Not Freedom from, but Freedom for

For the United States and its citizens, Independence Day is a very significant holiday. Families come together to have dinner, spend time together, watch firework shows, and enjoy each other’s company. Many people also reflect on the freedoms that are a given in our society, the freedoms that give the United States its essence: liberty, freedom, and the pursuit of happiness. These moments of reflection are important, and allow us to understand the ideas and principles that we should always seek to implement in our lives. However, there is a possible negative understanding of freedom and liberty that can stem from these ideas: the freedom to do anything I please.

This false understanding of freedom is not the product of malice, evil, or greed. However, it has developed from a corrupted view of liberty. You experience this understanding of freedom when you hear someone say, “It is ok, as long as I don’t hurt anyone.” This saying proposes some very important questions: What is the essence of freedom?
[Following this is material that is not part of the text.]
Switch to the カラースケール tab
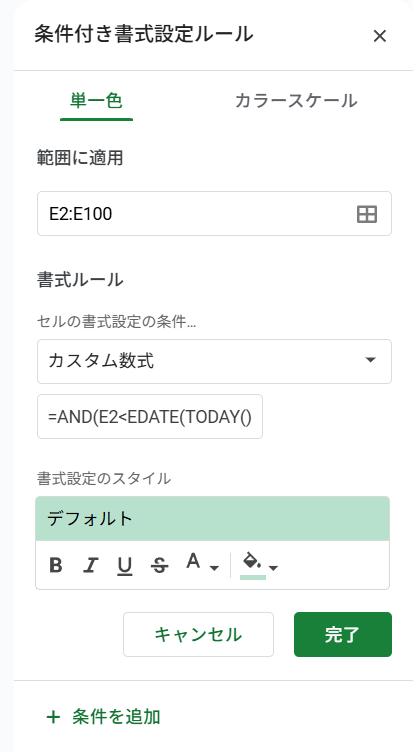 coord(296,101)
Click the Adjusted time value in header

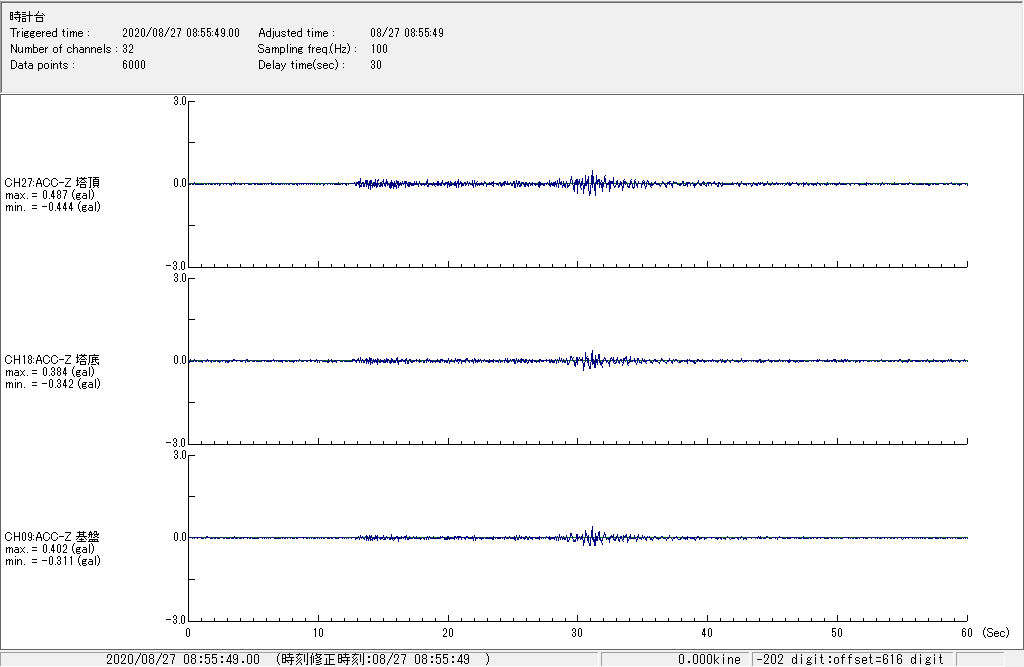click(407, 33)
Is there a correct and true understanding of freedom to which I must conform, or is freedom what I make of it? Is there a limit to freedom, or is it boundless? Is freedom directed toward a telos, a goal? Even if some people will not reflect on these significant questions this Independence Day, this does not mean they are irrelevant to our lives as Catholics.

One of the greatest challenges as disciples of Jesus is imitating his total self-surrender to the Will of the Father. We know that Jesus’ mission came to completion when he conformed his human will to his divine will, the same will of the Father. We see this most clearly in the Garden of Gethsemane with Jesus’ agony. Even though Jesus experienced deep agony in the garden, his words expressed in his prayer, “My Father, if it is not possible that this cup pass without my drinking it, your will be done!” (Matthew 26:46), gives us an icon to imitate.
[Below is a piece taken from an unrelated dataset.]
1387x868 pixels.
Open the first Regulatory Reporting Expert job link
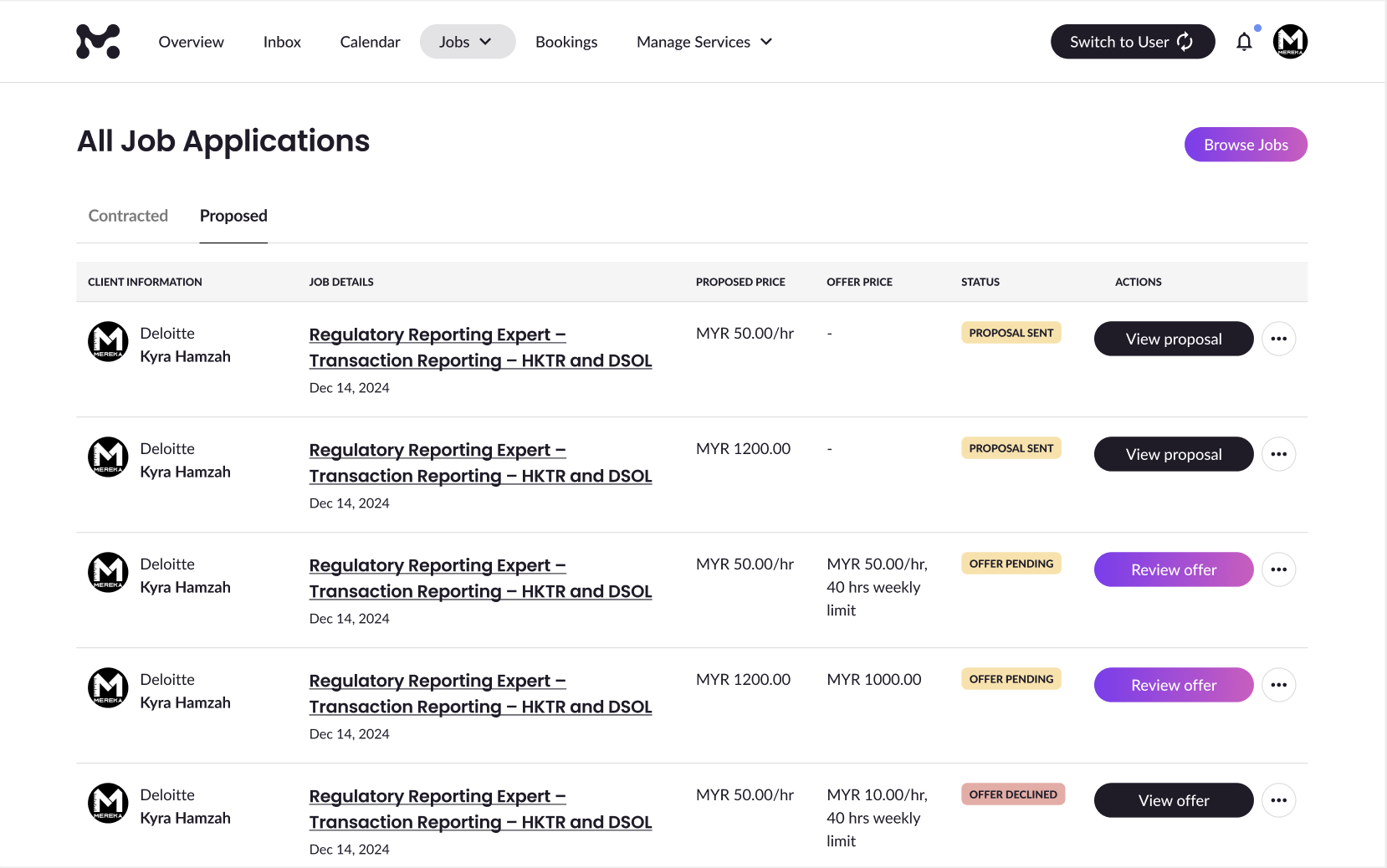click(x=479, y=347)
Agony in the Garden, circa 1460, Andrea Mantegna, Jesus praying in the Gethsemane while the disciples sleep and Judas leads the mob

Also, this raises questions about freedom and God. Is God’s Will and our vocation to conform to it inherently anti-freedom? How can we express our freedom if we must conform our lives and all of its elements to an outside force? Isn’t this exactly what the Founding Fathers of the United States fought against: the influence of an outside force on the lives of those within the first colonies? How do we make sense of any of this?
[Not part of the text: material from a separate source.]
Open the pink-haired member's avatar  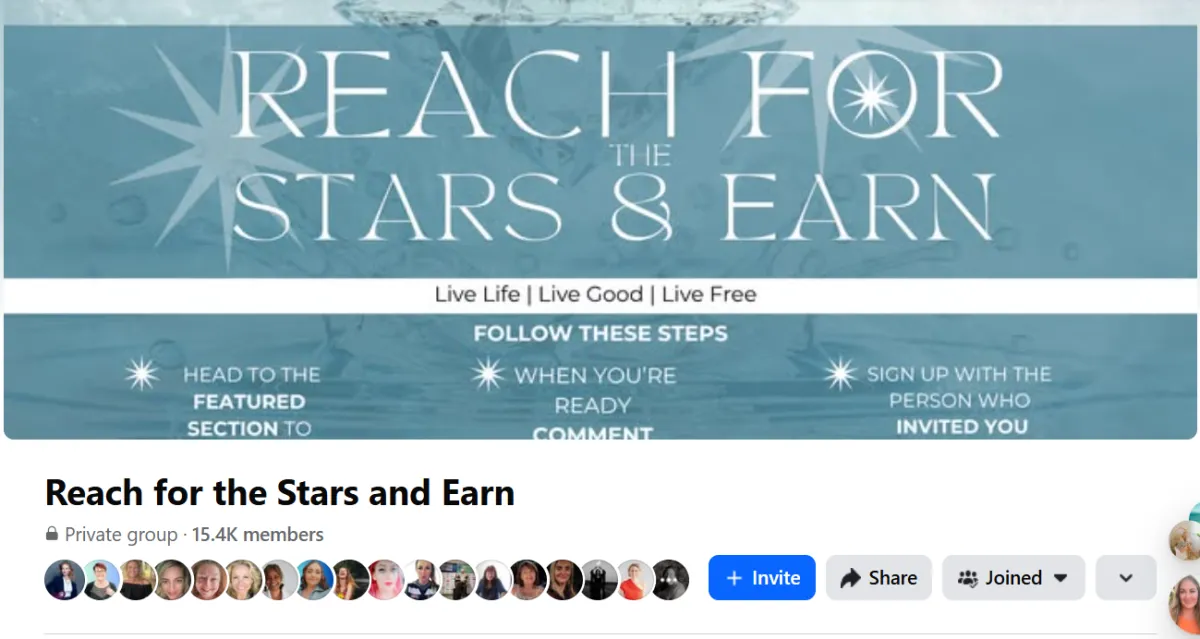[386, 580]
As Catholics and followers of Christ, we must understand that true freedom is not a principle that allows us to do whatever we please. It is not a “free license” to seek to fulfill my personal desires without bounds or limits. In fact, true freedom is lived most virtuously when there is a purpose to actions and decisions. This understanding of freedom is expressed as a freedom for something, rather than a freedom from something.

If our understanding rests on the foundation that freedom is most profoundly expressed when we are liberated from some outside force or influence, then our discipleship will not make any sense at all. Jesus’ commands and teachings will be viewed, maybe not in the beginning but eventually, as a constraint on our freedom and the pursuit of happiness. When this happens, my spiritual life will be something I am fighting against, instead of wisdom I am seeking to understand and fulfill in my life.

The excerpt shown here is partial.